Bloatware Argument for Customer Selection

Over the last few years, there have been a number of product upgrades that actually subtract features, especially from Apple. You see this the most in products that are offered for free; its hard to argue against radical change when you aren’t actually paying for it.

Not paying for something though doesn’t mean there isn’t a cost; any time you have value, you have cost.

As a user, it costs you an investment of time. Getting you to invest as much time as possible is a key strategy for any developer. Even though no money changes hands, you’ve made a personal investment of time. That’s something which is completely personal, yet can make all the difference in a future sale. The more you invest and are pleased with that investment, the less likely you are going to delete the product.

In the case of Apple though, its something quite special when they remove a feature, especially in a paid for product.

  • Removing features can be a simple matter that whatever it is, it isn’t quite supported yet in the development framework.  The vendor doesn’t want to wait around until it is available, so they ship the product without the feature. Maybe it will be added later, maybe not.
  • Removing a feature can be a matter of a future shakeup of a product line.  A feature that you’ve been using for years in a free version of iMovie, for example, may make its way into an update to Final Cut Pro. The same feature could find a future in an online service.
  • Removing a feature can also be a matter of dumping a certain type of customer for certain products. Stripping out power user features can alienate a customer, especially if they are extremely dependent on the the feature. One reason to do this is to push that user to another, more expensive solution.
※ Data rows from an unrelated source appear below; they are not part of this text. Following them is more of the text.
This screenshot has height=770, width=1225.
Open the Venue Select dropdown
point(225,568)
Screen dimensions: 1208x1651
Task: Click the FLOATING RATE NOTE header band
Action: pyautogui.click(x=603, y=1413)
Another could be to reduce the cost of handling that type of customer at that level of product. Does that sound crazy to you? Its not so crazy.

Consider a mobile application used by power users.  A certain problem pops up dependent on conditions set by power users. For example, one application I handled a long time ago was a contact synchronizer mobile product that would generate database errors with really large databases. A tech support request in this case eliminated the profit on 50 sales of the product. If the condition itself wasn’t easily addressable, then the only solution was to have a hard limit on database size (the product was eventually killed, solving that problem).